Both the PDP and the Labour Party, dissatisfied with the results Professor Yakubu announced as authentic headed to the court. First, the court granted the two parties their request to inspect the materials used by INEC and find out if there were any discrepancies or irregularities during the presidential and national assembly elections of Saturday 25 February 2023.

Embarrassingly the current leadership of Ohanaeze jumped the queue to congratulate the APC president-elect whose election was dogged by many question marks. And then they tried to play the intervener role by consoling those they accepted had lost a battle that was only beginning to warm up.
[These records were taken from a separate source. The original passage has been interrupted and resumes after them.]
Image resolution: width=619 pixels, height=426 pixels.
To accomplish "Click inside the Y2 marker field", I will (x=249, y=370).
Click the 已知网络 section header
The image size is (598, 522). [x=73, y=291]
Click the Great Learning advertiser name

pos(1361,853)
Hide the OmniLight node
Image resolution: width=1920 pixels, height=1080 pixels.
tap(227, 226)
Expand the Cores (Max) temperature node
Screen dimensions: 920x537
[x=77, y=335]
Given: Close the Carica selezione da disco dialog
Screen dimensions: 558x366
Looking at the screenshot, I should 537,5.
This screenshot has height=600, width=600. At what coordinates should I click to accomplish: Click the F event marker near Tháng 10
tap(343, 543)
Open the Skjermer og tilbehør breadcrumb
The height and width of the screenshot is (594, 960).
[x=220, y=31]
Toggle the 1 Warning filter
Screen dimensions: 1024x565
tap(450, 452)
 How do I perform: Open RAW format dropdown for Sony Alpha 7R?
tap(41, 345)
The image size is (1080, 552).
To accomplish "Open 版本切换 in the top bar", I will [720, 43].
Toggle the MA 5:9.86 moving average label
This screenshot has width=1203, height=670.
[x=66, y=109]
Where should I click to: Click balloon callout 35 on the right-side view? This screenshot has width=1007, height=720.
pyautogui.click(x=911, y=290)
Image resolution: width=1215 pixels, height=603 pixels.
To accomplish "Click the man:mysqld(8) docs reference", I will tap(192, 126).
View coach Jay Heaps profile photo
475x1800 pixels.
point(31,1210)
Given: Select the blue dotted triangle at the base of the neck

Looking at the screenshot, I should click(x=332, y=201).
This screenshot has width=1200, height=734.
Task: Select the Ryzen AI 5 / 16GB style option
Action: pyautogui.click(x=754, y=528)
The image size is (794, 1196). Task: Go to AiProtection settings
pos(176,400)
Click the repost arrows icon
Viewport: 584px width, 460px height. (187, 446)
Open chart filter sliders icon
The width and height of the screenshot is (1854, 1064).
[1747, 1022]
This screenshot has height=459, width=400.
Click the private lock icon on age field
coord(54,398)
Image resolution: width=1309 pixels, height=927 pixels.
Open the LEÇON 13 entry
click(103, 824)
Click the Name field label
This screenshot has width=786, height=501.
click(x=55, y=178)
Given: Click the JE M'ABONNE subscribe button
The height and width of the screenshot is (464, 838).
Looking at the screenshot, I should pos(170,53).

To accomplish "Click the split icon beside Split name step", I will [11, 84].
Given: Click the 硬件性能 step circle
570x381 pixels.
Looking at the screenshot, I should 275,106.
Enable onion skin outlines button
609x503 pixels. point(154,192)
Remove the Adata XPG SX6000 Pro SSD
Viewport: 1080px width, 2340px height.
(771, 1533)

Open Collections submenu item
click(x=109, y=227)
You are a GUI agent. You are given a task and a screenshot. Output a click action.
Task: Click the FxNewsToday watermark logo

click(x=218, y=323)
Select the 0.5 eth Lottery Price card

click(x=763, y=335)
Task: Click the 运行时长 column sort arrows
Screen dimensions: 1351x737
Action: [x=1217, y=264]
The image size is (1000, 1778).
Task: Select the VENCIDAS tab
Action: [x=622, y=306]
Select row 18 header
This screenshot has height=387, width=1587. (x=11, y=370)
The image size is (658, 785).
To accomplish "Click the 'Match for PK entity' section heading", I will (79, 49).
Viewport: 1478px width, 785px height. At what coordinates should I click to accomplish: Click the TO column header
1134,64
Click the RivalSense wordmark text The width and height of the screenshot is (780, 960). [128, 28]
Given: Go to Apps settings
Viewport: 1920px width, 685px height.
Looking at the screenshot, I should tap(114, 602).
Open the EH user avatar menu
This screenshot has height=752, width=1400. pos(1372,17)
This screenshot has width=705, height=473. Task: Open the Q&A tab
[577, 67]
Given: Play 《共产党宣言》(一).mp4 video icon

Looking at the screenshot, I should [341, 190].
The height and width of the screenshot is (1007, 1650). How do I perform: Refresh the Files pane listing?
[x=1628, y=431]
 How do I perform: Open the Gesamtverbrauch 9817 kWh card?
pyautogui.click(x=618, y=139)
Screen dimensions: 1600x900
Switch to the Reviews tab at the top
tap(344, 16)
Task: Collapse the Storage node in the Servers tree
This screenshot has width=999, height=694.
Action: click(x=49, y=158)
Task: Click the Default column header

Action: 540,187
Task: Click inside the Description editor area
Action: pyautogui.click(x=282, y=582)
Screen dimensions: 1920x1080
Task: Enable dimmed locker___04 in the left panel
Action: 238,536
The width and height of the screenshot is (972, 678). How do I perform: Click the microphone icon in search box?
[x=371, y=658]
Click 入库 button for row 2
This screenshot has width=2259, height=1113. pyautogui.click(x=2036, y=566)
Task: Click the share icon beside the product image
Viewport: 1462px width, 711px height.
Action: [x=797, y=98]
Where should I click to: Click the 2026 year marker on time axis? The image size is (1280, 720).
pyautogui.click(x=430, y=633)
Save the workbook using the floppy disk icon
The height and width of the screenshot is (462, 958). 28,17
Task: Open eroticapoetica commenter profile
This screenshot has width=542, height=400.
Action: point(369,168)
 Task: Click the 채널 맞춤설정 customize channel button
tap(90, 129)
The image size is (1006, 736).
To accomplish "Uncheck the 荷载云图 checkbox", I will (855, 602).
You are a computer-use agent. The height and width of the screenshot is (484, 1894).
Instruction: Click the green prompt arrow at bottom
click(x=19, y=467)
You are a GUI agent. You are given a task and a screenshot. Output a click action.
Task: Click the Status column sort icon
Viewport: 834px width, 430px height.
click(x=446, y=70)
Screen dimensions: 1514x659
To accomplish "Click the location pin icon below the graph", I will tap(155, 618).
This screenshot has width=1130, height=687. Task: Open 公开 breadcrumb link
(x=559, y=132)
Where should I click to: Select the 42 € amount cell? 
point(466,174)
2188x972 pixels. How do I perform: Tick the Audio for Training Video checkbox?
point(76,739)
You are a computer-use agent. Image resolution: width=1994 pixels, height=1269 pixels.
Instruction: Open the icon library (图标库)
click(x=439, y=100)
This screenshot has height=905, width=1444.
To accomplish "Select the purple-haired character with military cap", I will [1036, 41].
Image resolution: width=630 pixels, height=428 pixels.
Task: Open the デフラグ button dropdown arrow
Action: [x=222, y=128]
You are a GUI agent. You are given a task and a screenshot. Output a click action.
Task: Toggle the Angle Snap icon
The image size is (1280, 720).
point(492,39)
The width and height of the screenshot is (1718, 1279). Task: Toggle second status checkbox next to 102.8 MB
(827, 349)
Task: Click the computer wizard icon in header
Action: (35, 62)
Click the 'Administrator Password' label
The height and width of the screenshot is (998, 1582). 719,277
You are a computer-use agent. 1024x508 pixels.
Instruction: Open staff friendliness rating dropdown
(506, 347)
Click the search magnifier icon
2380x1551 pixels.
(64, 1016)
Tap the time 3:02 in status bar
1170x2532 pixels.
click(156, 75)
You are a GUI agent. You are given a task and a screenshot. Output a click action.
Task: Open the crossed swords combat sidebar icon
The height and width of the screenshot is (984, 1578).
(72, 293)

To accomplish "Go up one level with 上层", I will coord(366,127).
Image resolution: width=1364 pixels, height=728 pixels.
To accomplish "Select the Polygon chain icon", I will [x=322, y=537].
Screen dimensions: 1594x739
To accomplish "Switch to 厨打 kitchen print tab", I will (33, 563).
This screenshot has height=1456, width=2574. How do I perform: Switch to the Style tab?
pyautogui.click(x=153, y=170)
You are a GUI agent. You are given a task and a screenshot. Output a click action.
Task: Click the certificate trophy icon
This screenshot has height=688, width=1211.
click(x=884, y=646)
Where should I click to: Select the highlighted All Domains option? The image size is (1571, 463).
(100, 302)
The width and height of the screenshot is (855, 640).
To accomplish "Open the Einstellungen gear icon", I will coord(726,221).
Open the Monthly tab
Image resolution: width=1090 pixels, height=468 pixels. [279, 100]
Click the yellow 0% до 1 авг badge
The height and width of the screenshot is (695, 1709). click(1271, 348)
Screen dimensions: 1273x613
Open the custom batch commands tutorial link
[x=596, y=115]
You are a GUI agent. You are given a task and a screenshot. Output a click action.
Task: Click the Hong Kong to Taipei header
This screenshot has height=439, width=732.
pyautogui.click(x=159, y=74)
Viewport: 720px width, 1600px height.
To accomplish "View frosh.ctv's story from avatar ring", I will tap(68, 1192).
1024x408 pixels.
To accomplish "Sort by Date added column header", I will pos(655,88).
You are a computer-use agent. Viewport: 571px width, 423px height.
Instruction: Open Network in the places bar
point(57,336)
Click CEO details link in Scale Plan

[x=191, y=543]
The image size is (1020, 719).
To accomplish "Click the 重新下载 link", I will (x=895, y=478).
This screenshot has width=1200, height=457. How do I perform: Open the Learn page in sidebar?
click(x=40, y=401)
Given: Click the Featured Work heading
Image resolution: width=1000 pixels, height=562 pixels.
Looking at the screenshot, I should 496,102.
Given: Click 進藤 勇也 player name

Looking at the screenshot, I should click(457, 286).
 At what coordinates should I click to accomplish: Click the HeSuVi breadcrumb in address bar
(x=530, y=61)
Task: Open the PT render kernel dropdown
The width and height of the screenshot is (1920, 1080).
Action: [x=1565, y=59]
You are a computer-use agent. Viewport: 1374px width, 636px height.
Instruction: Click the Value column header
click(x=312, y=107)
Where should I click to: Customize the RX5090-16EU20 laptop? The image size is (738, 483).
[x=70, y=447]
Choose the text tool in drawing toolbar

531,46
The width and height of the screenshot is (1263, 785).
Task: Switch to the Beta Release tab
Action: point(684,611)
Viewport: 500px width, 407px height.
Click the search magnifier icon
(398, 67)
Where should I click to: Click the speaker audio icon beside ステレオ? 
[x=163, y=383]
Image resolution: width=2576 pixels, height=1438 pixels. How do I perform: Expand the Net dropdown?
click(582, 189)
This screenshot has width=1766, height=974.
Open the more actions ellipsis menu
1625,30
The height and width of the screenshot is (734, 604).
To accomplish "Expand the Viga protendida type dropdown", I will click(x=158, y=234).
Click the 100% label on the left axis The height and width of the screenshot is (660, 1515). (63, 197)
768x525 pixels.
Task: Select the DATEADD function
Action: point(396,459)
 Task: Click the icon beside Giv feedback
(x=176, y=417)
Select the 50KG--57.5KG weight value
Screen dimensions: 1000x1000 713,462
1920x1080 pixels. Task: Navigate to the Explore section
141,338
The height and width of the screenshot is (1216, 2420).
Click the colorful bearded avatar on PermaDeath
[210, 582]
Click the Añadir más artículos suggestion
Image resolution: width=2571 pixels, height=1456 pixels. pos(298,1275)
Although Mr Obi was not exactly fighting as an Igboman but as a decentralized Nigerian, a close look at the Presidency since Nigeria had self rule in 1960 shows that people from Eastern Nigeria, despite their qualifications and ability, have never produced an executive president in Nigeria.

In the Guardian Newspaper of 17 February 2022, Igbo Elders Consultative Forum had maintained that rotational presidency is constitutional by virtue of provisions of the Federal Character principle in the 1999 Constitution (as amended). Secretary of the forum, Prof. Charles Nwekeaku had said several times that “legally, morally and strategically, it is the turn of the South East to produce the next president of the country, as the other regions had been given the opportunity to serve Nigeria at the presidential level.”

Citing section 14[3] of the 1999 Constitution, he said: “The composition of the government of the federation or any of its agencies and the conduct of its affairs shall be carried out in such a manner as to reflect the Federal Character of Nigeria. It also provides that there is the need to promote national unity and command national loyalty, thereby, ensuring that there shall be no predominance of persons from a few states or from a few ethnic or other sectional groups in the government or in any of its agencies, among others.”

Nwekeaku pointed out that the fact that the South East was not being allowed to offer the country a President, even when it is the general will of the people, was a clear breach of the Federal Character principle. So, leaders of Ohanaeze should please not aggravate issues by believing it is doing the will of an embittered, aggrieved and unhappy section of the Nigerian community. We should keep our finger crossed until the Supreme Courts takes its stand on a matter that is so close and so dear to the hearts of the people, especially the youths and elderly men and women.